__TEXT FOR ANALYSIS__
Who would have thought I'd manage to find too many things to request for Yuletide? Generally I worry if can find enough. But this year it was almost impossible to bring it down from a final seven to the permitted six. So, very sadly, my perennial Chinese Mythology request fell by the wayside, on the grounds people wrote it for me last year. It seems unlikely anyone else will be requesting it, since I was the only one who nominated it, but who knows? Anyway, I post my poor abandoned prompt here, so that I'll have it to hand for next year, nicely formatted, and so that if anyone was wondering who the hell Ch'ing-nü was anyway, they can look at the handy links I've included.

Chinese Mythology - Any (Ch'ing-nü | Qing Nü, Māzǔ)

__WORK TO COMPLETE__
Update the stretch of the Yuletide post from "Who would have" through "links I've included." by putting "the holiday exchange" in place of "Yuletide".

__RECORDED INFORMATION__
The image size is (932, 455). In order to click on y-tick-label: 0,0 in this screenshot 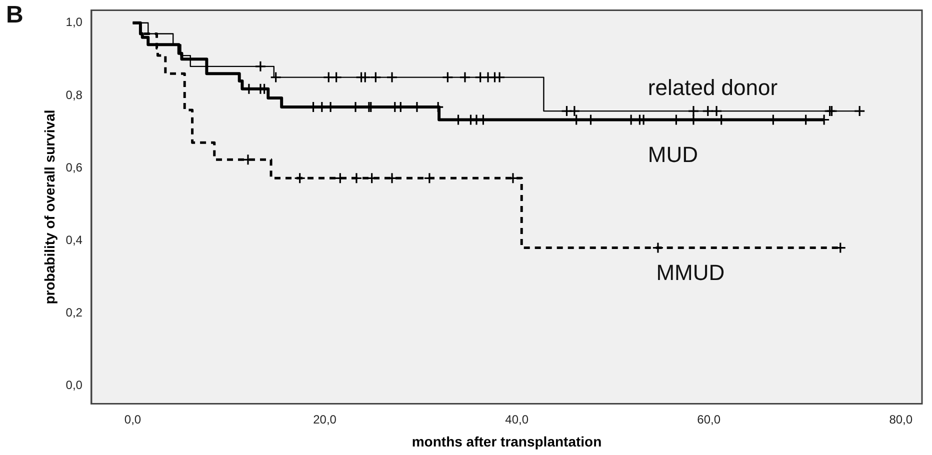, I will do `click(74, 385)`.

__ANSWER SPACE__
Who would have thought I'd manage to find too many things to request for the holiday exchange? Generally I worry if can find enough. But this year it was almost impossible to bring it down from a final seven to the permitted six. So, very sadly, my perennial Chinese Mythology request fell by the wayside, on the grounds people wrote it for me last year. It seems unlikely anyone else will be requesting it, since I was the only one who nominated it, but who knows? Anyway, I post my poor abandoned prompt here, so that I'll have it to hand for next year, nicely formatted, and so that if anyone was wondering who the hell Ch'ing-nü was anyway, they can look at the handy links I've included.